Feed Extinguisher: Removes FeedBurner from RSS feeds - sdfjkl
https://vltf.org/feedextinguisher.html
======
bangonkeyboard
This is useful, but while trying out the bulk extinguisher I stumbled across
what may be the one case where it could be undesirable: some sites I follow
have switched domains without warning. This went unnoticed before now because
the Feedburner URLs redirected to the new sites, but it's possible that had I
been subscribed to the direct feed URLs they would have simply broken.

------
phyzome
Nice. :-)

I miss people offering easy to find feed links. Recently I've been building up
my blogroll again (remember those?) and for lack of a better place I stuck it
on the bottom of my home page.

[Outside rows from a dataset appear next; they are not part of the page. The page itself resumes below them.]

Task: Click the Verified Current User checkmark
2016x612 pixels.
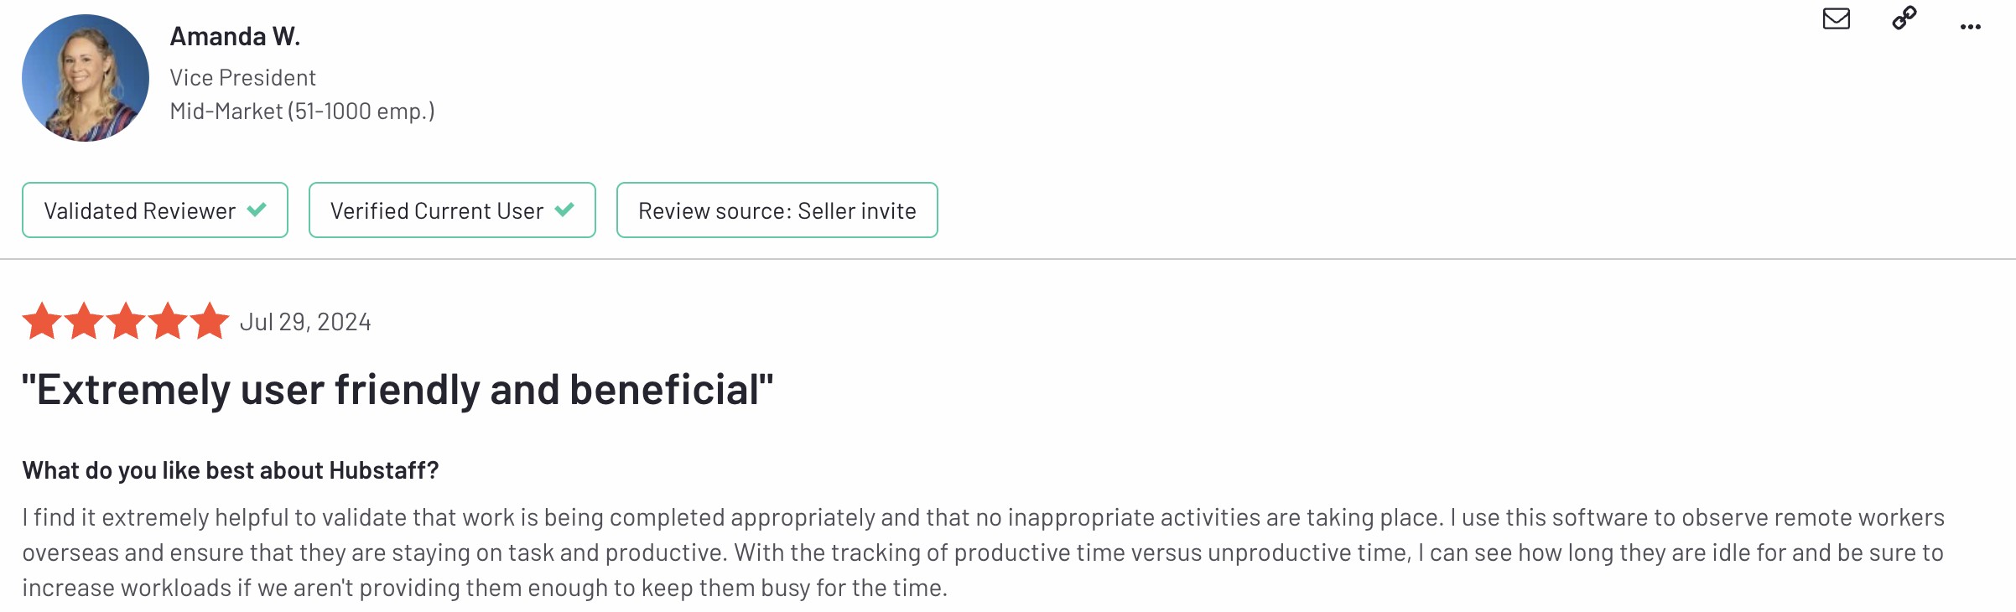Action: click(x=564, y=210)
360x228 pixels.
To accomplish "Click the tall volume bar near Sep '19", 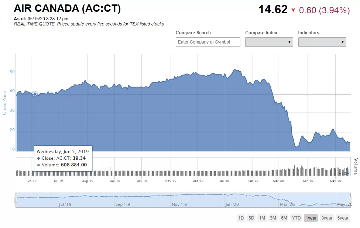I will [x=110, y=171].
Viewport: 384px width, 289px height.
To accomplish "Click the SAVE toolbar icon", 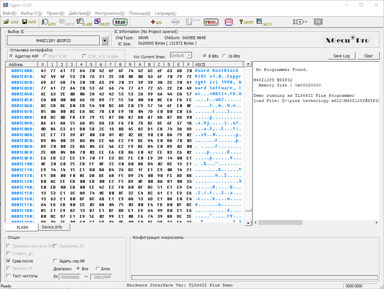I will tap(29, 22).
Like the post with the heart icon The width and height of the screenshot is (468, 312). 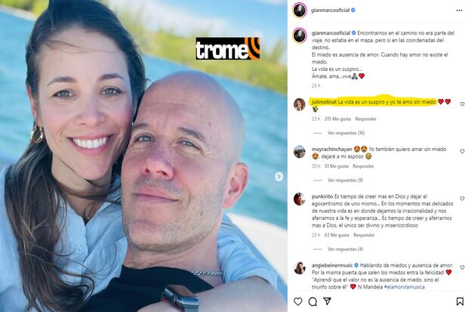point(298,301)
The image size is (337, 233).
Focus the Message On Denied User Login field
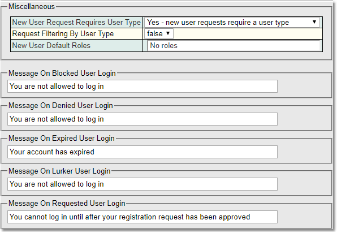pyautogui.click(x=142, y=119)
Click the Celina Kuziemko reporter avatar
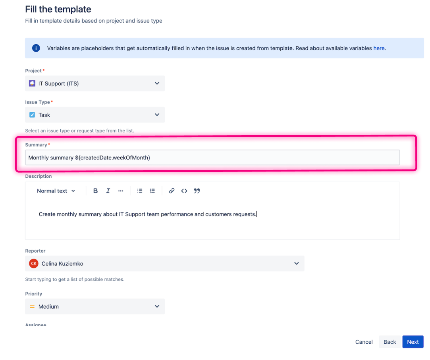The width and height of the screenshot is (430, 360). [34, 263]
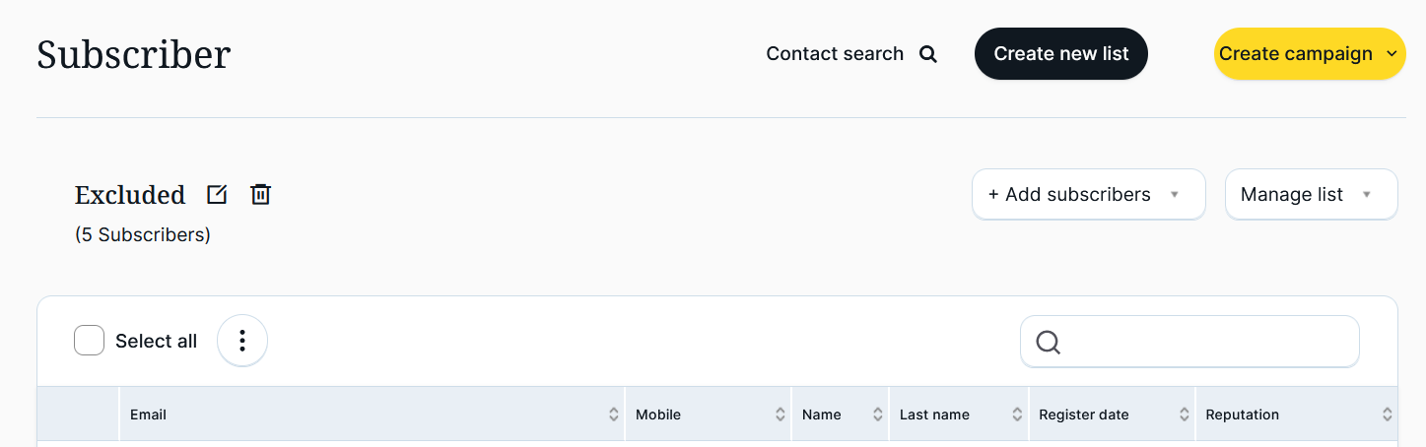Screen dimensions: 1426x447
Task: Sort by Register date column arrows
Action: click(1185, 415)
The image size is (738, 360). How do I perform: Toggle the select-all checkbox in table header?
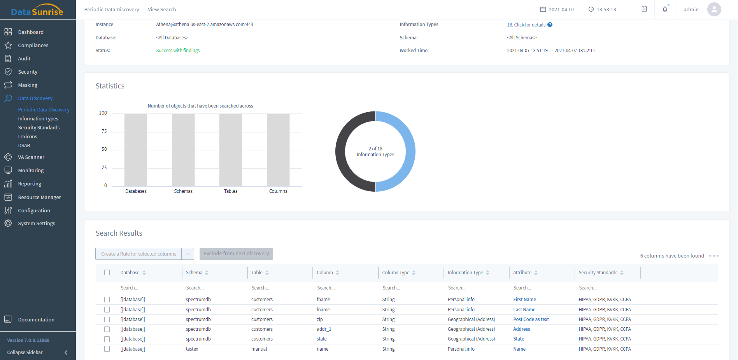[107, 273]
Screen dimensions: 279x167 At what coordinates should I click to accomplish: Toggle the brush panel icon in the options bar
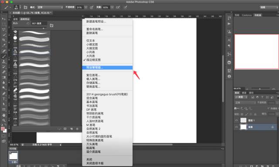tap(25, 7)
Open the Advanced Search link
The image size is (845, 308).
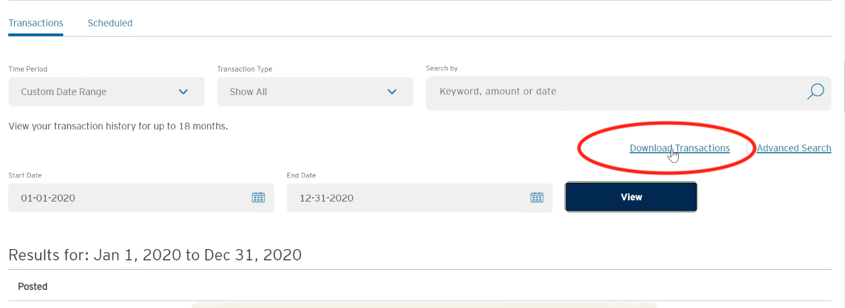pos(794,148)
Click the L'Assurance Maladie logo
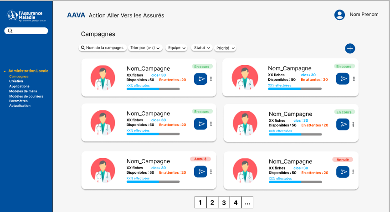Viewport: 390px width, 212px height. (x=26, y=16)
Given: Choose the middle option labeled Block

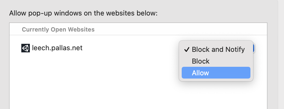Looking at the screenshot, I should (201, 61).
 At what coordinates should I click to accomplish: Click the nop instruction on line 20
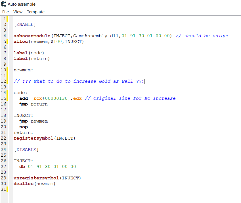(24, 127)
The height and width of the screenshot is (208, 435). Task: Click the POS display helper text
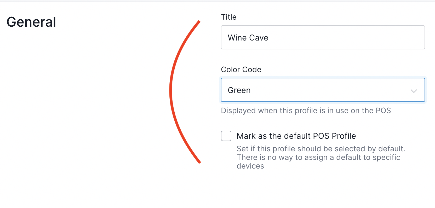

And for each one, I have a direct link to the
RSS or Atom feed.

------
cerisara
Nice tone, and nice stuff ! :-) RSS may not be dead, if we all encourage IRL
users of social media around us to use them again, if we explain them again
and again... It will pay, I'm confident ! :-)

------
Turing_Machine
Nice. Feedburner was nasty, even when it was still well-supported.

After your feed had been...err..."incinerated", it would work okay in a basic
reader (sometimes), but god help you if you needed to do anything beyond
displaying the basic text of the most recent articles.

Now that it's on EOL... (shivers)

And yeah, I still use RSS/Atom a lot.

------
username223
Thank you! I just used this to clean up all but one of my feeds. If only the
web had ended up as RSS, blogrolls, and good feed readers instead of "social."
At least a few of us are keeping the dream alive.

------
O1111OOO
Odd... CPU usage hit 100% on my machine when accessing this page (pale moon,
linux mint/cinn 17.3, 32bit). Forced to close browser after my entire system
bogged down. Re-started and had the same problem. With those tabs closed, I'm
at 5% CPU usage.

A shame... a few other interesting articles on that blog but, for some reason,
those pages don't play well on my current setup... Will have to try again on
my other machine (at some point).